Young Paul Gaspard was eager to be gone for a run up the mountain at the back of the bungalow. Had he known how very nearly the eager light in his grey eyes and the eager emotion quivering in his angel-like face—for so his foolish mother saw it—was to breaking down the resolution that was hardening his mother’s voice, he would have turned the full batteries of eyes and face upon her and won.
“No, dear, duty first; pleasure afterwards. Remember Nelson, you know.”
“Yes, I know, but Nelson was on a jolly big ship and going into a big fight, Mother. I hate practising—at least,” catching the look of surprise and pain which his mother just managed to substitute in time for that of tender pride—“at least, sometimes—and ’specially this morning. It’s a perfeckly ’dorable morning.”
“The harder the duty, the better the discipline, you know.

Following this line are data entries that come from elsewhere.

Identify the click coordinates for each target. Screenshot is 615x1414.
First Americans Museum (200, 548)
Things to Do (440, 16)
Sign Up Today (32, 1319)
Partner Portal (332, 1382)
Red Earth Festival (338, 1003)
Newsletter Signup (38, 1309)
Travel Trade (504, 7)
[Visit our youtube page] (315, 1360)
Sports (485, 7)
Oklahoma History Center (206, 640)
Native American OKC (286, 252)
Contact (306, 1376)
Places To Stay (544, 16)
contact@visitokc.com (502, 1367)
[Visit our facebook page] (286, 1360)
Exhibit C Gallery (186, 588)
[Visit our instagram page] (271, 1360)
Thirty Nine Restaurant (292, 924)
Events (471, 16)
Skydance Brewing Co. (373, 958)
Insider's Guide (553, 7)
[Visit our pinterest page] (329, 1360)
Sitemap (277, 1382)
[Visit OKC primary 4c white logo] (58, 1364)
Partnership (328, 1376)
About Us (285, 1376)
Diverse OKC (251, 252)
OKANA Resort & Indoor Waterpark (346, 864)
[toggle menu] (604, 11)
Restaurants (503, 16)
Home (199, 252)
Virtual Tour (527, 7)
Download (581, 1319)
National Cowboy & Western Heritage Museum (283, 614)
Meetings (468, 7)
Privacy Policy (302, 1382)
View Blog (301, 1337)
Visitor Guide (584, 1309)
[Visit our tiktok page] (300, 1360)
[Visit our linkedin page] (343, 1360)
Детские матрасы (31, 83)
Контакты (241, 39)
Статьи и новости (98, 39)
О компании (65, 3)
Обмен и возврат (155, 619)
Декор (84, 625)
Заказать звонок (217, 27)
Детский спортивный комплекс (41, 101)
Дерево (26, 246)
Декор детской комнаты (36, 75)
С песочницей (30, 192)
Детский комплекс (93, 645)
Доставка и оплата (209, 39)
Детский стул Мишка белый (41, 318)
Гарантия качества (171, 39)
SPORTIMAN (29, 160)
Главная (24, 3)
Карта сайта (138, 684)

That’s what makes good soldiers, my boy. Come along, get it over. Quick! March! Besides, you know you would just love to get that little rondo right—tum te-ta-te-tum di. Let me hear you,” said his mother guilefully.
“No, that’s wrong, Mother. It’s tum-te-ta te tum-di.” He ran to the piano and played the phrase.
“Well, what did I say? Oh, yes, I see, the phrasing was wrong. How does it go?”
In a minute the boy was absorbed in his rondo. His mother sat in the sunlit window listening to the practising. Her face was worn and lined with pain. But as she listened, watching the long clever fingers flitting so surely and smoothly over the keys, the lines of pain and weariness seemed to be filled in with warm waves of light. She lay back in her easy chair, knowing herself to be unobserved, and gave herself over to a luxurious hour of loving pride in her son. He had a true feeling for what was fine and sound in music and a gift of interpretation extraordinary for one of his age. It was his heritage from his father who in his youth had discovered to his instructors a musical ability amounting almost to genius. Had he possessed that element in genius which is a capacity for taking pains he undoubtedly would have made a great artist on the piano.
“If your father had been made to practise he would have been a great player,” his mother would say to Paul, on occasions when, thrilled to the heart, they sat drinking the weird and mystic beauty of the “Moonlight” flowing from his fingers.
“Yes, boy,” the father would reply, “if I only had had a stern and relentless taskmistress for a mother, such as you have, eh?” And then the boy and his mother would look at each other and smile.
Now the mother was listening and watching while her son did one of Mozart’s Sonatinas with fine touch and expression.